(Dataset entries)
========================================================================
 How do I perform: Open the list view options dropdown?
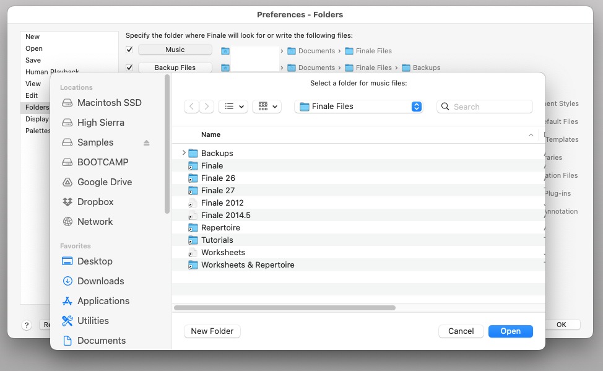click(233, 107)
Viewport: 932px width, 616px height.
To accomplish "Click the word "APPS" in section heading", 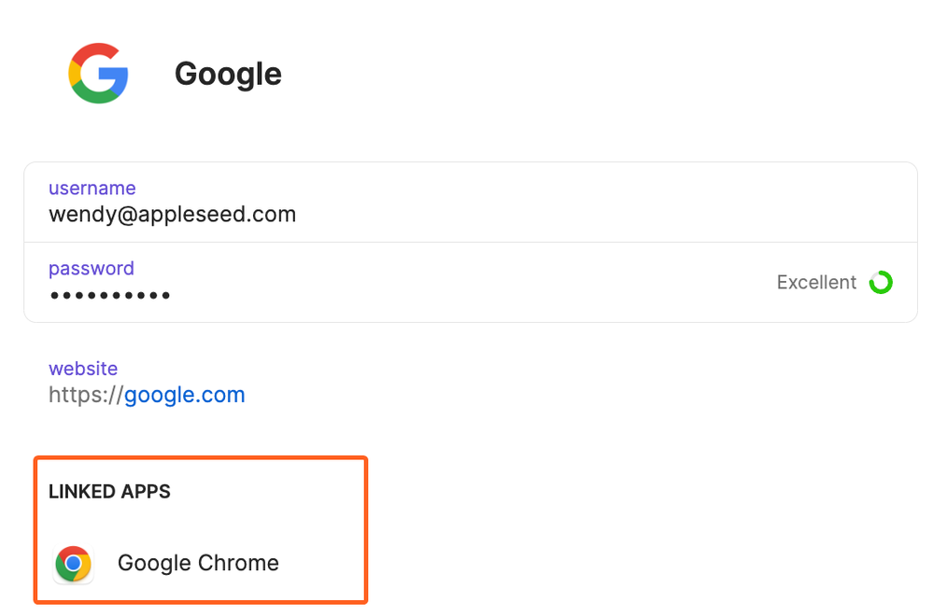I will 146,492.
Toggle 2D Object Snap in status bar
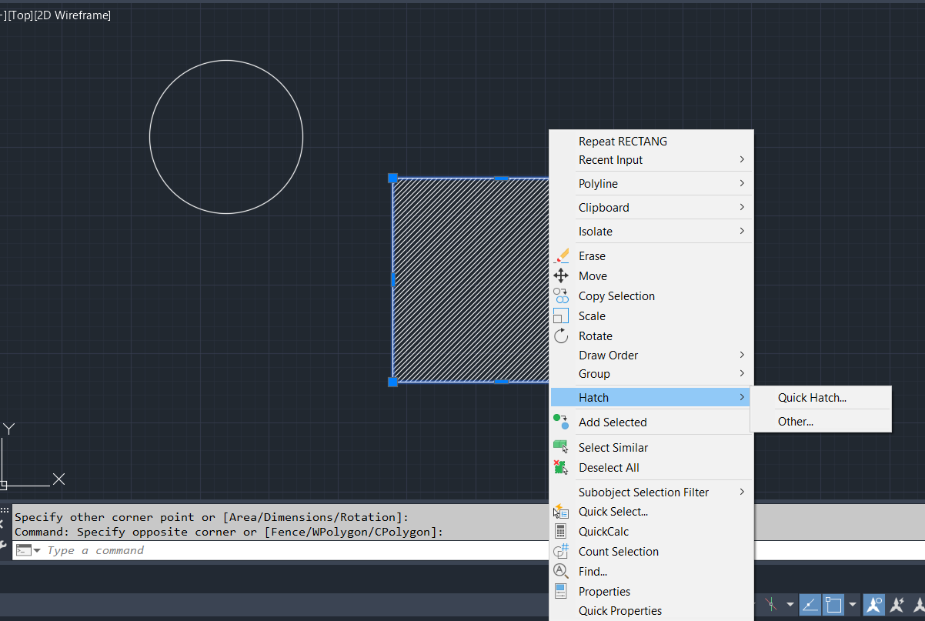925x621 pixels. point(833,605)
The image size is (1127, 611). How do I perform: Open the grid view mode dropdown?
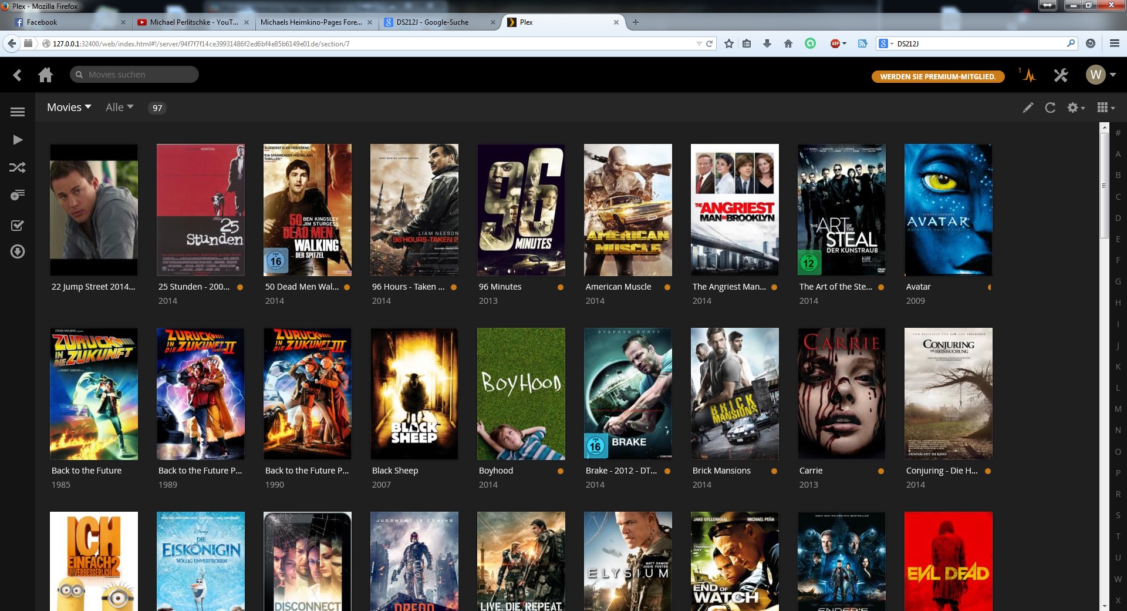click(1105, 108)
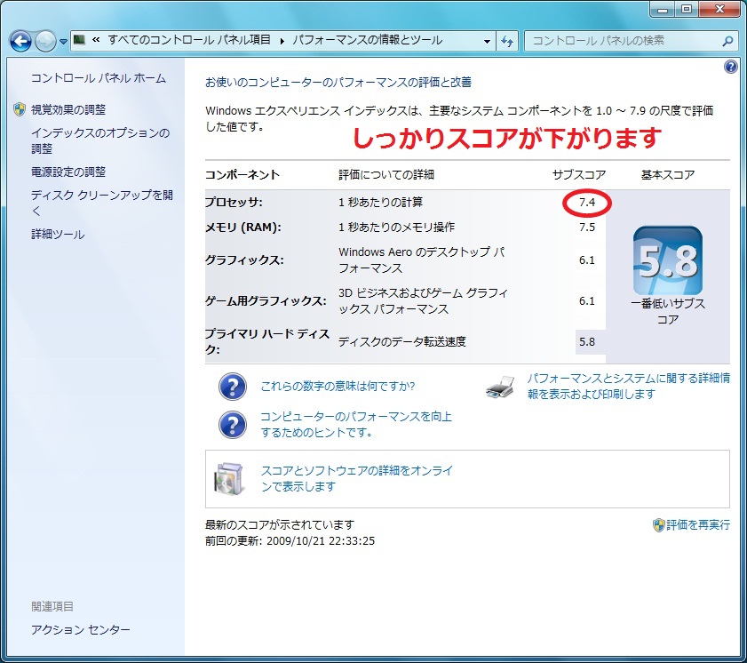The image size is (747, 663).
Task: Click the printer icon for detailed report
Action: coord(501,386)
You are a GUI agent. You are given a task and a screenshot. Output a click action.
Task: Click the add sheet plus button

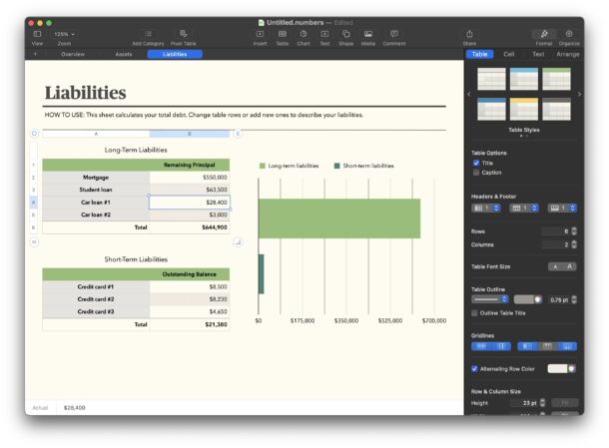(x=35, y=54)

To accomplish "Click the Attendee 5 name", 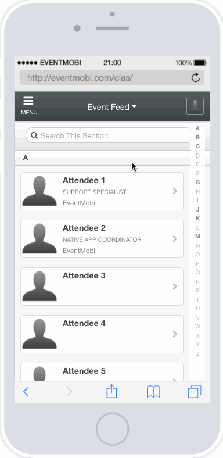I will [84, 371].
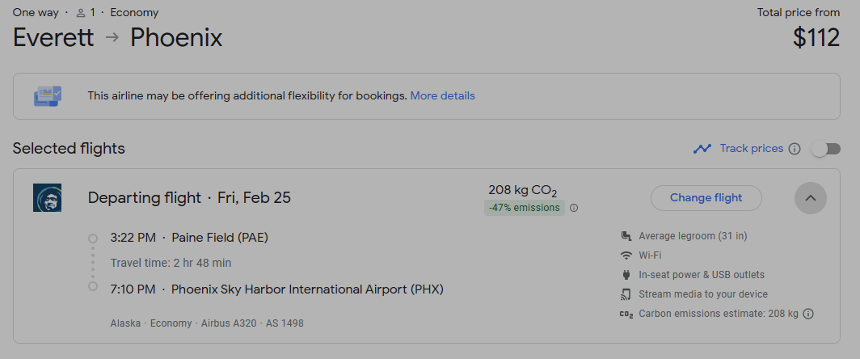Click the Track prices trend graph icon
The height and width of the screenshot is (359, 860).
point(702,149)
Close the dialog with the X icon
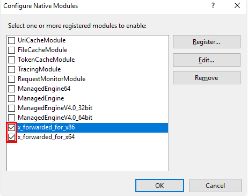This screenshot has width=248, height=196. tap(237, 5)
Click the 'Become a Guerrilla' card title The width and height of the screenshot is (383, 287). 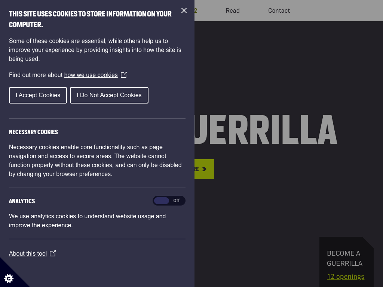pos(344,258)
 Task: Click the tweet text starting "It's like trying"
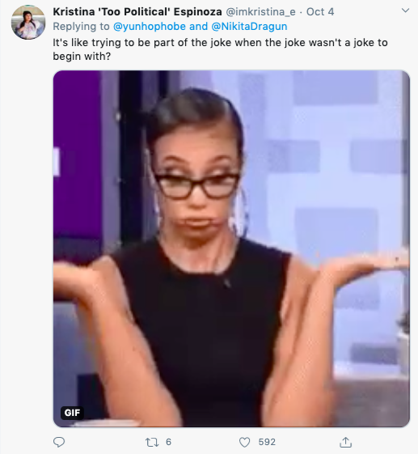coord(220,49)
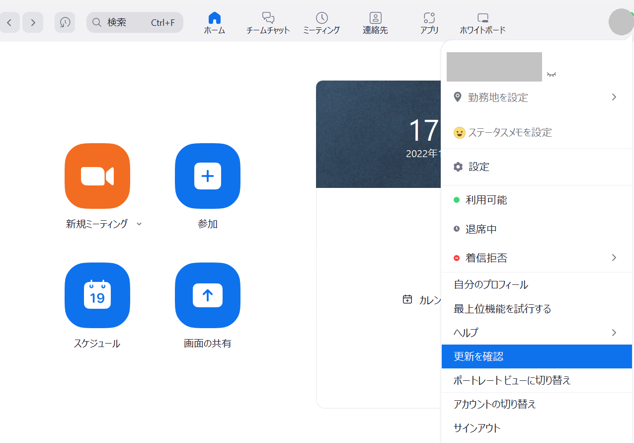Image resolution: width=634 pixels, height=443 pixels.
Task: Click the orange New Meeting camera icon
Action: pos(97,176)
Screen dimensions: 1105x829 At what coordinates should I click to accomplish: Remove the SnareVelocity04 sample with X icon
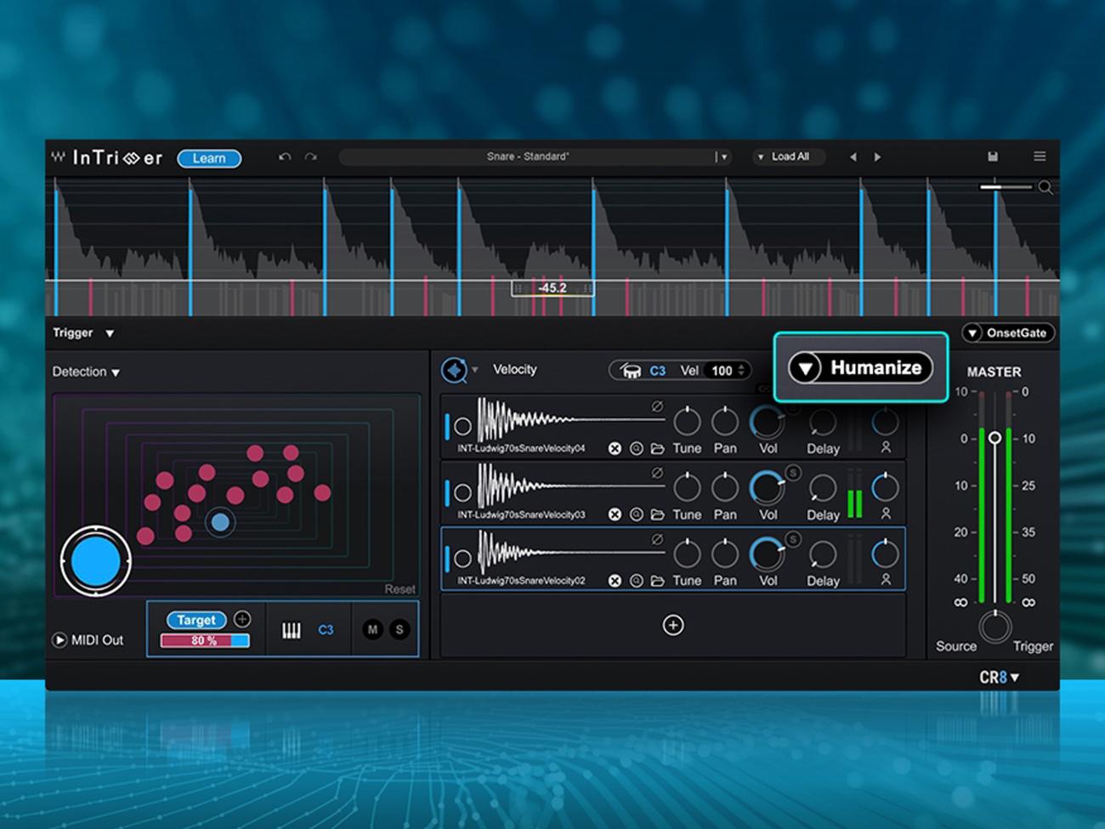pyautogui.click(x=615, y=449)
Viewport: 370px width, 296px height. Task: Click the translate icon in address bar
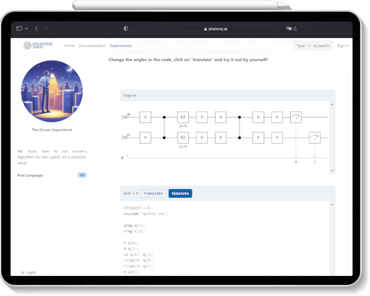289,29
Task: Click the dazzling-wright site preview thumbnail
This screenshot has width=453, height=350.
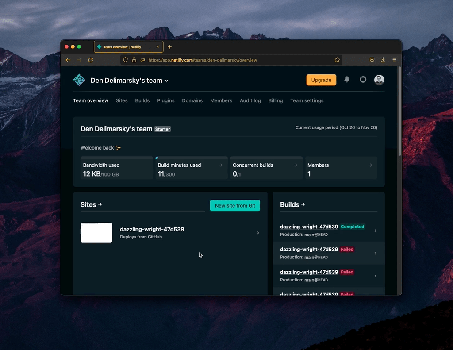Action: 96,232
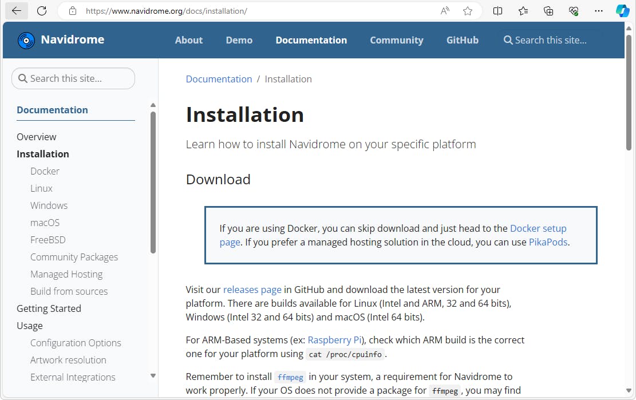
========================================================================
> [TASK]:
Where pictures appear, omit them, and transcribe exactly, with nothing else, the lines from the line with "Task: Click the dazzling-wright" through the final line of the records above, both ends included.

> [RESPONSE BELOW]:
Task: Click the dazzling-wright site preview thumbnail
This screenshot has width=453, height=350.
Action: 96,232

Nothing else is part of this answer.